Lets take a light bubbly kubernetes project like arkade retro gaming and ramp up the fun by adding monitoring! Bleck. Seriously though, I’d like to learn more about monitoring a kubernetes cluster so lets get started. Today (erm this week) I’ll build that into my home cluster.
Setup
I recently setup the grafana/prometheus combination to monitor my main server. The server runs pretty idle, and never really gets overloaded. I do want to monitor drive temps on the server RAID. I also want to monitor network usage of the WAN NIC just to compare with the usage report from my ISP.

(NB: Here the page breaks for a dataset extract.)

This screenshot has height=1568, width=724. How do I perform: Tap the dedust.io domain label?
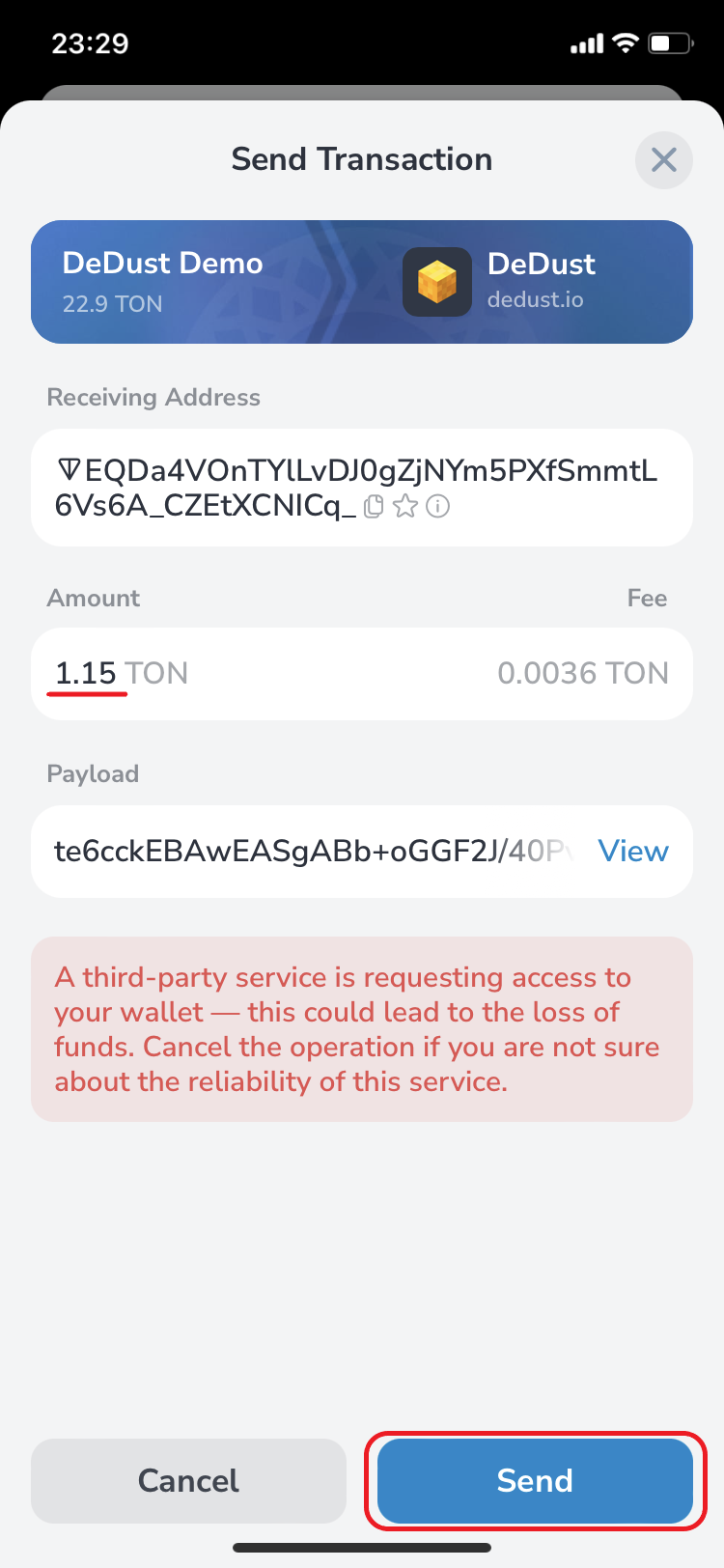click(535, 299)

To get the network monitor, I setup a custom vnstat -> telegraf -> prometheus chain which was sort of interesting (but *really* not required for my cluster – so skip over if you want). The kubernetes content you crave continues below…
vnstat
$ sudo apt install vnstat $ systemctl enable vnstat $ systemctl start vnstat
I played with vnstat commands for a while to reduce the number of interfaces it was tracking:
$ sudo vnstat --remove --iface gar0 --force
$ sudo vnstat --add --iface wan
$ sudo vnstat --add --iface lan
...
$ vnstat wan -m
wan / monthly
month rx | tx | total | avg. rate
------------------------+-------------+-------------+---------------
2025-08 99.15 GiB | 23.86 GiB | 123.01 GiB | 394.52 kbit/s
2025-09 394.20 GiB | 169.98 GiB | 564.18 GiB | 21.31 Mbit/s
------------------------+-------------+-------------+---------------
estimated 4.39 TiB | 1.89 TiB | 6.28 TiB |
Let that run for a while and soon you can dump traffic stats for the various NICs in the linux box. Side note my linux server is my router so I’ve got my interface adapters renamed ‘wan’, ‘lan’, ‘wifi’ etc. depending on what they are connected to. ‘wan’ is external traffic to the modem. ‘lan’ is all internal traffic (lan is a bridge). ‘wifi’ goes off to my wireless access point (wifi lives in the lan bridge).
telegraf
Now setup telegraf to scrape the vnstat reports and feed them to prometheus.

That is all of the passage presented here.